The game opens with a sweeping view of the twin temples and Salammbo high priestess. We spiral down from this lofty vista into the great city state of Carthage. Finally at the end, we find ourselves deep within it’s most brutal and sinister interiors. For this adventure centers not on our beautiful priestess or even her love, the mighty Mathos. Instead this story centers on a lesser individual, Spendius, a mere slave. He is enslaved within the city, beaten, tormented and ulitmately thrown into a forgotten dungeon. His fate is now cast. His future is to die and take his place among the bones crowding the floor of this fetid pit. But in ancient stories, the least shall be the greatest. The gods and goddesses were famed for their caprice. To aid his cause, Spendius is clever and resourceful. A thief by trade, a survivor by default - He vows to escape this place and take his revenge upon the city of Carthage and it’s masters.
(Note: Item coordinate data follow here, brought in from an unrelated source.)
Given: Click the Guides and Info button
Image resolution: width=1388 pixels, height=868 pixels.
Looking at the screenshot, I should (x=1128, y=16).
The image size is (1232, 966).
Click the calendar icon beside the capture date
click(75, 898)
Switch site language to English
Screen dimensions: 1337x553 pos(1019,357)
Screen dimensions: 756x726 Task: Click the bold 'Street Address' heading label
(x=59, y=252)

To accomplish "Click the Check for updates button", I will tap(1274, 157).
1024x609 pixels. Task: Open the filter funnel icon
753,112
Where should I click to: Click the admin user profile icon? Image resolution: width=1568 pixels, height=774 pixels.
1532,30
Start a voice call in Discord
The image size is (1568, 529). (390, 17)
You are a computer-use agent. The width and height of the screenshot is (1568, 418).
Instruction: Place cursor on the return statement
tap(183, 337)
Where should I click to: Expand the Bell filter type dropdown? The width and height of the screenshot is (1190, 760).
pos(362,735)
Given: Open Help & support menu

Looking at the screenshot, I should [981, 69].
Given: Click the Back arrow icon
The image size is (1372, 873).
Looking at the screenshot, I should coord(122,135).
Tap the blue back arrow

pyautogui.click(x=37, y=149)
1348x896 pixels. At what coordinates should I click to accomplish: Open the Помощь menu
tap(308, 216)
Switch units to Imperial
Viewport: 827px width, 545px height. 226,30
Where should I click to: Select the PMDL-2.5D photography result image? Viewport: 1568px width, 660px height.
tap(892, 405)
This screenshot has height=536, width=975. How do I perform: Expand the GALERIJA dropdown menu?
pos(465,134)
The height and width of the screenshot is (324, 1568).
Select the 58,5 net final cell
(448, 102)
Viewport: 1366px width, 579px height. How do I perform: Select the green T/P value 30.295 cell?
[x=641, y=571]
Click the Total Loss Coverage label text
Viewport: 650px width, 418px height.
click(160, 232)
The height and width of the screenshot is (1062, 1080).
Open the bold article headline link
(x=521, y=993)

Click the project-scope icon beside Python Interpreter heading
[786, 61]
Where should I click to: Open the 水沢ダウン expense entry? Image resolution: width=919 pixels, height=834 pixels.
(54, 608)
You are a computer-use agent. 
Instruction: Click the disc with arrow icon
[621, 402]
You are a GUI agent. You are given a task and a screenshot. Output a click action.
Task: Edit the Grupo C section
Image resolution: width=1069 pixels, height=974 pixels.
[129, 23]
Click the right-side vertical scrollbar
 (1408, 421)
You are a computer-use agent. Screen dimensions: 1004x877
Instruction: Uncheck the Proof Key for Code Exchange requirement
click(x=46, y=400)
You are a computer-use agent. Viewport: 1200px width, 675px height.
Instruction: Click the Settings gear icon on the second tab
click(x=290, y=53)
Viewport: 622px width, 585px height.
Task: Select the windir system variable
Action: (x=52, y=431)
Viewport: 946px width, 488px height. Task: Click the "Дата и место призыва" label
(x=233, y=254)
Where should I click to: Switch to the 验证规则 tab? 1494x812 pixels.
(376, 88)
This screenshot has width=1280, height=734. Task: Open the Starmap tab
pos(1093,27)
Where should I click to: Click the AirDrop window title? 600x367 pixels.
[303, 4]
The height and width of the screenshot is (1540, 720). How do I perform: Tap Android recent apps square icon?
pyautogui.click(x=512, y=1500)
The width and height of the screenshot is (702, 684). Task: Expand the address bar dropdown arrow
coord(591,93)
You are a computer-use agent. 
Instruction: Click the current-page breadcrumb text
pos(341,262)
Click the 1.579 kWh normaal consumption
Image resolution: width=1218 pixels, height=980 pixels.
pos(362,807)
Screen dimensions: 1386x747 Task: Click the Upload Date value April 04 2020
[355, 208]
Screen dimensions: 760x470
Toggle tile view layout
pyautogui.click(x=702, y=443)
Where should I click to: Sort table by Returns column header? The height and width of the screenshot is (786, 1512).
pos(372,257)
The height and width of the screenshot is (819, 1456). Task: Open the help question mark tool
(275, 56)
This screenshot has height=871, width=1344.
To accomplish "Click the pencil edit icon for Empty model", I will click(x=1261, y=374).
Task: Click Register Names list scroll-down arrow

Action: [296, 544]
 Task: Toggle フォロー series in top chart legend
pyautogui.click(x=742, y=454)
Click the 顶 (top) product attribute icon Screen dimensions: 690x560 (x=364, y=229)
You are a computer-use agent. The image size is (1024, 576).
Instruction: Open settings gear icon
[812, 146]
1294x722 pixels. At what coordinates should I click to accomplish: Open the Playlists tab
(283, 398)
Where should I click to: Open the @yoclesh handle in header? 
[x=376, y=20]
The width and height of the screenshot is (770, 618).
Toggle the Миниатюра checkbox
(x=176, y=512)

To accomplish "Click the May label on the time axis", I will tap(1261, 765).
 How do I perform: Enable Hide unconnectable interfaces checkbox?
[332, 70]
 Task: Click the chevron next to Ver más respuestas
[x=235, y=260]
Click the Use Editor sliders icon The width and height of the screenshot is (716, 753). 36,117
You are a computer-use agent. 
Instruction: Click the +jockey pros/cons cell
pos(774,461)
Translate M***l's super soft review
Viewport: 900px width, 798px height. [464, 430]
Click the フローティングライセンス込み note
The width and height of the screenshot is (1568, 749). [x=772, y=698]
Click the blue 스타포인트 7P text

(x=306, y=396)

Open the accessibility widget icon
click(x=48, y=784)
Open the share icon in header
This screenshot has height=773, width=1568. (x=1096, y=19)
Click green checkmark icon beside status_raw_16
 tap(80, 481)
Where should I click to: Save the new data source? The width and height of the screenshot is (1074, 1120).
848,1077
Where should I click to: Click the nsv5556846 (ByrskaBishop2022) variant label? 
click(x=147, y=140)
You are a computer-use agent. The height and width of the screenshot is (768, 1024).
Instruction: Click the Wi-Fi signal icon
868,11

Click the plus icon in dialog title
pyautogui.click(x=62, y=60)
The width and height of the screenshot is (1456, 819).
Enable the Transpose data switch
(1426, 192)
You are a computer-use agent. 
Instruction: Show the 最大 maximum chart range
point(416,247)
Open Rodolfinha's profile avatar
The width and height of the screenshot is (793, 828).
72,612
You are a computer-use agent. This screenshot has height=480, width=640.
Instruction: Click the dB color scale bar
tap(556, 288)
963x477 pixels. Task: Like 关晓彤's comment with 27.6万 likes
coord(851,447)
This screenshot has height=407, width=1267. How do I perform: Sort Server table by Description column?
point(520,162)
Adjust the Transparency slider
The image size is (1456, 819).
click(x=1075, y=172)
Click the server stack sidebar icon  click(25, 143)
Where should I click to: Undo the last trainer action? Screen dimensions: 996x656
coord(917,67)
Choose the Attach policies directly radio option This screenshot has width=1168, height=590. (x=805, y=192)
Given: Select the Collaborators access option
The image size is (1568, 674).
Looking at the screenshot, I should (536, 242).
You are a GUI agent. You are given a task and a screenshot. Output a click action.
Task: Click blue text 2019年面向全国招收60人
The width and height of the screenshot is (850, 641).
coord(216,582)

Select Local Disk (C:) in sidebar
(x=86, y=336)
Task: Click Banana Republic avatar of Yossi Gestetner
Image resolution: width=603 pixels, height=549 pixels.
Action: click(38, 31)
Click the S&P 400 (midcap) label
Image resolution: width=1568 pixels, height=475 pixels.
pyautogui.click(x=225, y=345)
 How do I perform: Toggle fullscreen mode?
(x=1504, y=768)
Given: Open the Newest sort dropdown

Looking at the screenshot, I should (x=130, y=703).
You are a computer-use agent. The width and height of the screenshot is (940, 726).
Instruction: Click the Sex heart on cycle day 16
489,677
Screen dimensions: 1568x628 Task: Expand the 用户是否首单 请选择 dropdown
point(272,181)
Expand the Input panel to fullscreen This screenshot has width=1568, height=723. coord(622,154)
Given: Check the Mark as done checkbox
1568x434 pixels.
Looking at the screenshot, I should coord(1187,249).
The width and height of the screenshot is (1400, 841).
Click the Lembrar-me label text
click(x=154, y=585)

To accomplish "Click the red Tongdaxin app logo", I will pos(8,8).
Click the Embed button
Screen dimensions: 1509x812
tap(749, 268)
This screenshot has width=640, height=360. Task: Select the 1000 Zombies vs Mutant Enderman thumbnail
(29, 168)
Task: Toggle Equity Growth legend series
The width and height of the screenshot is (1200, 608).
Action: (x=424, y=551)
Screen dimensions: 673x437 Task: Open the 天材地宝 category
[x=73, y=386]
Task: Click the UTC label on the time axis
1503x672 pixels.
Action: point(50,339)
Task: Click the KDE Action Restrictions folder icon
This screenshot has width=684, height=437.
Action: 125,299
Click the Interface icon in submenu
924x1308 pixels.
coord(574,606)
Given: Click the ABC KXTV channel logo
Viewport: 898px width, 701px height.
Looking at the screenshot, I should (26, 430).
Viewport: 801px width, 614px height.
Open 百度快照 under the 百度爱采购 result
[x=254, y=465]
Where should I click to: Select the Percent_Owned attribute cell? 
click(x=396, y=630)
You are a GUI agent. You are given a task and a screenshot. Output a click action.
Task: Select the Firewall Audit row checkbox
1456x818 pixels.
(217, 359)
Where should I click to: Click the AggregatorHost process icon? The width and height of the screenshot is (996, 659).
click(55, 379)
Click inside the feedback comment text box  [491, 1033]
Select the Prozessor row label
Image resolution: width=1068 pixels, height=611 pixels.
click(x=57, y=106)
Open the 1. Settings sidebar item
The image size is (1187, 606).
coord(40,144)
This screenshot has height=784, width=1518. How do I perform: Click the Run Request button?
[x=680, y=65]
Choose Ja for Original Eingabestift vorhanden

As fate may have it - he is aided by a vision that Salammbo receives from her Goddess and mistress. Salammbo is desperate to contact Mathos, a fierce warrior and general encamped below the city. She has fallen in love and is determined to send him a message and proof of her love. Sending Spendius on his way in secret, she has no idea what forces she has unleashed with this small act.

The Players in our Tale

The characters in Salammbo are wonderful to encounter. These are complex personalities. An uneasy mix of self interest and honor. Greed and selflessness. Salammbo is the high priestess for the Goddess of Carthage. Her father is the commander of the Carthaginian Forces and rules this great city.  Mathos, a general of uncertain motives and unsettled passions is the leader of the Mercenaries. Our main character, Spendius is crafty, devious and bent on destruction of all he sees. He has well oiled phrases that gain him allies (for the moment) and an instinct for advantaging sudden shifts in loyalties and power. In the barbaric days of ancient Carthage, the best one could hope for is a temporary alliance. No one can really be trusted and all are suspect.  A wise man would always sleep with a knife at his side and one eye opened. In this game, you may not like Spendius.  But you understand his ways and admire his capacity to advantage every situation and most importantly his will to survive in desperate times.  The other characters are also noteworthy. Salammbo is fixated on her love, but ever mindful of her position. Mathos has a passion for this priestess, but is canny and power seeking. Other people that you encounter through out the game all have very distinct personalities. The people of this story create a rich focal point for the plot. I found the interaction and development of these figures to be one of the strongest points of the game.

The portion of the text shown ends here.